Herbert Sunbury was his name, and his mother, who was very refined, never allowed him to be called Herb or Bertie, but always Herbert, just as she never called her husband Sam but only Samuel. Mrs Sunbury’s first name was Beatrice, and when she got engaged to Mr Sunbury and he ventured to call her Bea she put her foot down firmly.
“Beatrice I was christened,” she said, “and Beatrice I always have been and always shall be, to you and to my nearest and dearest.”
She was a little woman, but strong, active, and wiry, with a sallow skin, sharp, regular features, and small beady eyes. Her hair, suspiciously black for her age, was always very neat, and she wore it in the style of Queen Victoria’s daughters, which she had adopted as soon as she was old enough to put it up and had never thought fit to change. The possibility that she did something to keep her hair its original colour was, if such was the case, her only concession to frivolity, for, far from using rouge or lipstick, she had never in her life so much as passed a powder-puff over her nose. She never wore anything but black dresses of good material, but made (by that little woman round the corner) regardless of fashion after a pattern that was both serviceable and decorous. Her only ornament was a thin gold chain from which hung a small gold cross.
Samuel Sunbury was a little man too. He was as thin and spare as his wife, but he had sandy hair, gone very thin now so that he had to wear it very long on one side and brushed it carefully over the large bald patch. He had pale blue eyes and his complexion was pasty. He was a clerk in a lawyer’s office and had worked his way up from office boy to a respectable position. His employer called him Mr Sunbury and sometimes asked him to see an unimportant client. Every morning for twenty-four years Samuel Sunbury had taken the same train to the City, except of course on Sundays and during his fortnight’s holiday at the seaside, and every evening he had taken the same train back to the suburb in which he lived. He was neat in his dress; he went to work in quiet grey trousers, a black coat, and a bowler hat, and when he came home he put on his slippers and a black coat which was too old and shiny to wear at the office; but on Sundays when he went to the chapel he and Mrs Sunbury attended he wore a morning coat with his bowler. Thus he showed his respect for the day of rest and at the same time registered a protest against the ungodly who went bicycling or lounged about the streets until the pubs opened. On principle the Sunburys were total abstainers, but on Sundays, when to make up for the frugal lunch, consisting of a scone and butter with a glass of milk, which Samuel had during the week, Beatrice gave him a good dinner of roast beef and Yorkshire pudding, for his health’s sake she liked him to have a glass of beer. Since she wouldn’t for the world have kept liquor in the house, he sneaked out with a jug after morning service and got a quart from the pub round the corner; but nothing would induce him to drink alone, so, just to be sociable-like, she had a glass too.

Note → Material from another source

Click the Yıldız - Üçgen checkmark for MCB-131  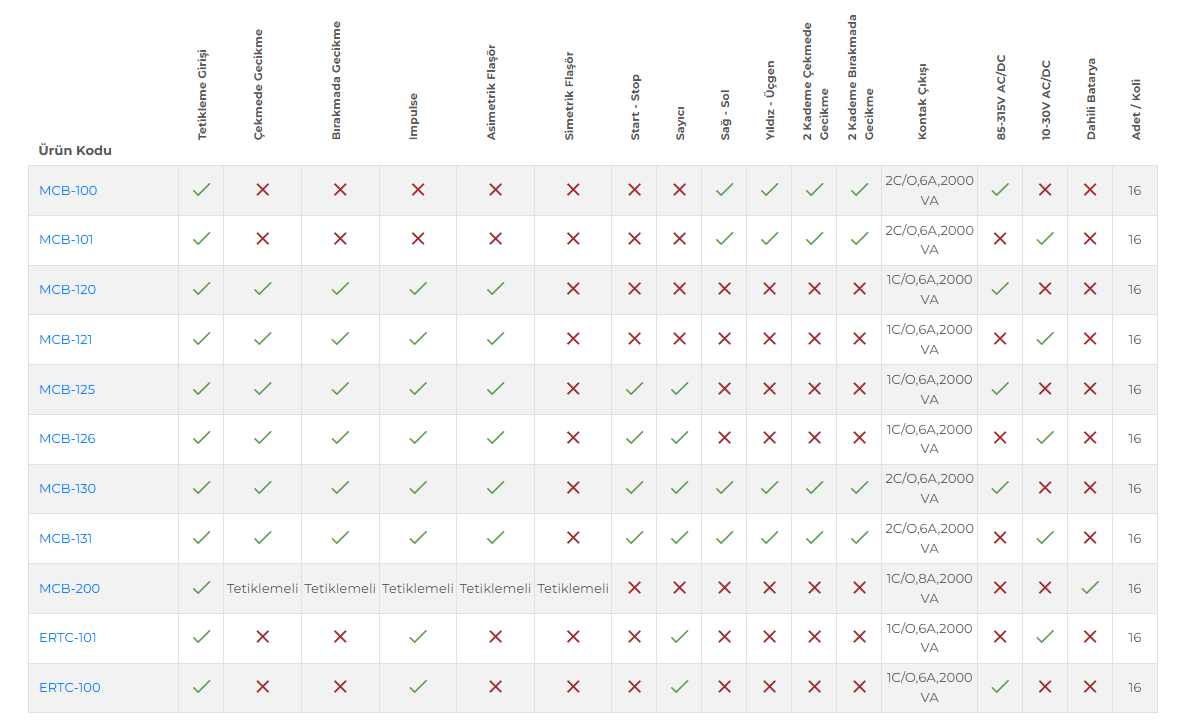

Herbert was the only child the Lord had vouchsafed to them, and this certainly through no precaution on their part. It just happened that way. They doted on him. He was a pretty baby and then a good-looking child. Mrs Sunbury brought him up carefully. She taught him to sit up at table and not put his elbows on it, and she taught him how to use his knife and fork like a little gentleman. She taught him to stretch out his little finger when he took his teacup to drink out of it and when he asked why, she said:
“Never you mind. That’s how it’s done. It shows you know what’s what.”
In due course Herbert grew old enough to go to school. Mrs Sunbury was anxious because she had never let him play with the children in the street.
“Evil communications corrupt good manners,” she said. “I always have kept myself to myself and I always shall keep myself to myself.”
Although they had lived in the same house ever since they were married she had taken care to keep her neighbours at a distance.
“You never know who people are in London,” she said. “One thing leads to another, and before you know where you are you’re mixed up with a lot of riff-raff and you can’t get rid of them.”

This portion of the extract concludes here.